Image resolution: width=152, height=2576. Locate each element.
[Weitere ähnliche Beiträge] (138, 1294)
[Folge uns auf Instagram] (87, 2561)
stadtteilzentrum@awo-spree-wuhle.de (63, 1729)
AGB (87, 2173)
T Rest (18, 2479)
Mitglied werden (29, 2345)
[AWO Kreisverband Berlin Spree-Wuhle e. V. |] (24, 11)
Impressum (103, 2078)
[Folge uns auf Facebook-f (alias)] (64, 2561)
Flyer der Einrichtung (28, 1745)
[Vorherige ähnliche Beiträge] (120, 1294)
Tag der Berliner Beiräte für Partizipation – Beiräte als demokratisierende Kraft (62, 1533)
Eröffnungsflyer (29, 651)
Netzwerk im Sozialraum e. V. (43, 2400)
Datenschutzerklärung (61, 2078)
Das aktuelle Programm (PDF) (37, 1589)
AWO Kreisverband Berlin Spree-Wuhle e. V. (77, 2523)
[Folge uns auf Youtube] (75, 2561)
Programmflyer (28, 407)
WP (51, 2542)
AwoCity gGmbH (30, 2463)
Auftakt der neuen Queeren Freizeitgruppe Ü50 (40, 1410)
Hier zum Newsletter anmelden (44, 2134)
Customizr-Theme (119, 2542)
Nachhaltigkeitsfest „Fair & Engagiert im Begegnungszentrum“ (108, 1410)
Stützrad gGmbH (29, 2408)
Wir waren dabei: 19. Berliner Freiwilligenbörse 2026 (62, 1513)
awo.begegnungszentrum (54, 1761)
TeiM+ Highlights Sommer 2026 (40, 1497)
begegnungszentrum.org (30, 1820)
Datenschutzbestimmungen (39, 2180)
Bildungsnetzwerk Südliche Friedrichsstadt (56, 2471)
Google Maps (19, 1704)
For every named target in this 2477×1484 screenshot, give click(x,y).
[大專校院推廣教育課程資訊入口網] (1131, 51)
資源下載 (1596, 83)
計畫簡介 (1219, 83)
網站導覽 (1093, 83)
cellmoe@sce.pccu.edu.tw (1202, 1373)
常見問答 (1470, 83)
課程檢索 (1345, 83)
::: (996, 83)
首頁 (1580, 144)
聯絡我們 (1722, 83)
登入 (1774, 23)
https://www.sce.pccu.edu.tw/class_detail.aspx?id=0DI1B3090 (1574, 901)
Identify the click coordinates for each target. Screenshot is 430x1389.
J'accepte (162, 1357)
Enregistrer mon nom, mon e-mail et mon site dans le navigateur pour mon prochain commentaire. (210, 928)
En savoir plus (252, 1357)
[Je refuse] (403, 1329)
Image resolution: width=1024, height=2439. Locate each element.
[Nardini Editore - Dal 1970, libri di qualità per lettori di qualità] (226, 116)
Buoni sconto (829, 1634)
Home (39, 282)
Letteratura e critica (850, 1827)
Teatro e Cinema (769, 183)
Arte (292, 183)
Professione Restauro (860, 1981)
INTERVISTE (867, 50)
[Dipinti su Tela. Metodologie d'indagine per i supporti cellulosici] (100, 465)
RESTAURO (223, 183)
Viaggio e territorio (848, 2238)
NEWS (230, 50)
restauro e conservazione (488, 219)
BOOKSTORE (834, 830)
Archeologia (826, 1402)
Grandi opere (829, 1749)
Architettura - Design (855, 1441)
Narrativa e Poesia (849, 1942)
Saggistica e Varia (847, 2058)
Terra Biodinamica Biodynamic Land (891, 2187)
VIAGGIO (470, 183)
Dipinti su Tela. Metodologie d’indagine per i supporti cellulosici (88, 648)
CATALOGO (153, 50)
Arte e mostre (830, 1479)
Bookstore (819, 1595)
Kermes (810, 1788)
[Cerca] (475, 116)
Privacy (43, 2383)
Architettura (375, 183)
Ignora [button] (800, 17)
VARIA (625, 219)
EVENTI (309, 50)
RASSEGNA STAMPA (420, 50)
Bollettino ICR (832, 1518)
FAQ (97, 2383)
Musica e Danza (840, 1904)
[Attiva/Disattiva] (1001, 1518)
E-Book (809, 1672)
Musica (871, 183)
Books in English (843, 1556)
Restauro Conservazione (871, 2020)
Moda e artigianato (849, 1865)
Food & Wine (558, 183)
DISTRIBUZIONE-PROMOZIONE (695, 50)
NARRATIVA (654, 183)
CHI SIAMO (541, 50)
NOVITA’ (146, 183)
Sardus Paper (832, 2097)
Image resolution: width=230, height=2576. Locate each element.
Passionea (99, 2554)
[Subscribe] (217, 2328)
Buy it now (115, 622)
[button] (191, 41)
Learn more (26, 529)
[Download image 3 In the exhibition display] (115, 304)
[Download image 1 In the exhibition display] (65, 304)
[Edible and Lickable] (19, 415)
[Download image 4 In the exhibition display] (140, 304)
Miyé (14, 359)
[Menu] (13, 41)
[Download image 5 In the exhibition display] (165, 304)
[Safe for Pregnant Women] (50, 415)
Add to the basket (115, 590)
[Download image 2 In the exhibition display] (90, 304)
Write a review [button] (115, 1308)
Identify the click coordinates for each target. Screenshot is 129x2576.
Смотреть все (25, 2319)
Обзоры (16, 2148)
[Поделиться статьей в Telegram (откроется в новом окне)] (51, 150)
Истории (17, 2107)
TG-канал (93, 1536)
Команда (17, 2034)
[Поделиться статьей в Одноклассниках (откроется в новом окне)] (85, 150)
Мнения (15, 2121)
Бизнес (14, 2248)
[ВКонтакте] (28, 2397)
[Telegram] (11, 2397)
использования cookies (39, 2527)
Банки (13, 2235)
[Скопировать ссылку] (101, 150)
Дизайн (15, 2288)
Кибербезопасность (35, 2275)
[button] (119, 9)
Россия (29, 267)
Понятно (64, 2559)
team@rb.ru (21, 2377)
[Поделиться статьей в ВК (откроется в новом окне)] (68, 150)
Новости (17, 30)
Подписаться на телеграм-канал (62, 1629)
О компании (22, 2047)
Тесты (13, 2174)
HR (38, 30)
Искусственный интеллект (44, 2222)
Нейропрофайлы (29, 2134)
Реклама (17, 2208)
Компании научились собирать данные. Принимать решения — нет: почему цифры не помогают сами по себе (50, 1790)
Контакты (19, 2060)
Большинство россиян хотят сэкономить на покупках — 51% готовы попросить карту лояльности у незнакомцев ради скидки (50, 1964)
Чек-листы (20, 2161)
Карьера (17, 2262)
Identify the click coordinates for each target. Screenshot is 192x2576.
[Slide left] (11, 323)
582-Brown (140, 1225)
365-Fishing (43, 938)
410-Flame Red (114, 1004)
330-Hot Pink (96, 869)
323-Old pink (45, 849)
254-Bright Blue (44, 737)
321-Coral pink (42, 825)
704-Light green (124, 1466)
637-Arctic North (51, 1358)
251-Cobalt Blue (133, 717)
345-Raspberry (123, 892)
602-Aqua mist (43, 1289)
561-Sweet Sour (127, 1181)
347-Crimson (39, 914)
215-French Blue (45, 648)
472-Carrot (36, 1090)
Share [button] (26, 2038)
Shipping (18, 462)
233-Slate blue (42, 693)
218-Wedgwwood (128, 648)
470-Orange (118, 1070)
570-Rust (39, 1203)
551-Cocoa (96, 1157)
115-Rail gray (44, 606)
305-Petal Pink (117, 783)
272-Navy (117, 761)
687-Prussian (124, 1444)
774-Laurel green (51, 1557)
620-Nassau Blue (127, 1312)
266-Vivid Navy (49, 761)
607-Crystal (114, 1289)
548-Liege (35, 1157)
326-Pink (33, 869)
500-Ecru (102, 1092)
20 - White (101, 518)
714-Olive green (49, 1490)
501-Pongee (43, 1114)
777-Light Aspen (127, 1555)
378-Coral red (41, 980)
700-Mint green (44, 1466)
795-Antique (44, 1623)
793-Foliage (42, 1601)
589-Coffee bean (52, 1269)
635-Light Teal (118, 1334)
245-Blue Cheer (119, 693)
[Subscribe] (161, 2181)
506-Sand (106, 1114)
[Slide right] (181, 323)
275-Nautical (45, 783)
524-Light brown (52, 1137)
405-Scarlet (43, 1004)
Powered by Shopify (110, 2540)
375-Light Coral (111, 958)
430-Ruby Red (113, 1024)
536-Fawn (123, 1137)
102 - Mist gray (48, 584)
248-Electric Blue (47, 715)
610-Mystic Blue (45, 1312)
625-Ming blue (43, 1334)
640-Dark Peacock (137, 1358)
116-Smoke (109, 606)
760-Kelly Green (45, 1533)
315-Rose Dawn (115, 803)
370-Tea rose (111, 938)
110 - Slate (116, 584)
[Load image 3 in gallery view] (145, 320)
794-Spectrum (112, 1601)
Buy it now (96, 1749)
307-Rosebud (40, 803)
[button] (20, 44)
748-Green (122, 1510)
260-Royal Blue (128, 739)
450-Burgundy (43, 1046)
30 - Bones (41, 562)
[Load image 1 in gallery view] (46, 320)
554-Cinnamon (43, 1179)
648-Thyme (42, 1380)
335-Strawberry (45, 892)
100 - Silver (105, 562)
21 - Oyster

▸ BRIEF: Anywhere the listing shows the word "новом", copy the full line.

▸ TASK ANSWER:
[Поделиться статьей в Telegram (откроется в новом окне)] (51, 150)
[Поделиться статьей в Одноклассниках (откроется в новом окне)] (85, 150)
[Поделиться статьей в ВК (откроется в новом окне)] (68, 150)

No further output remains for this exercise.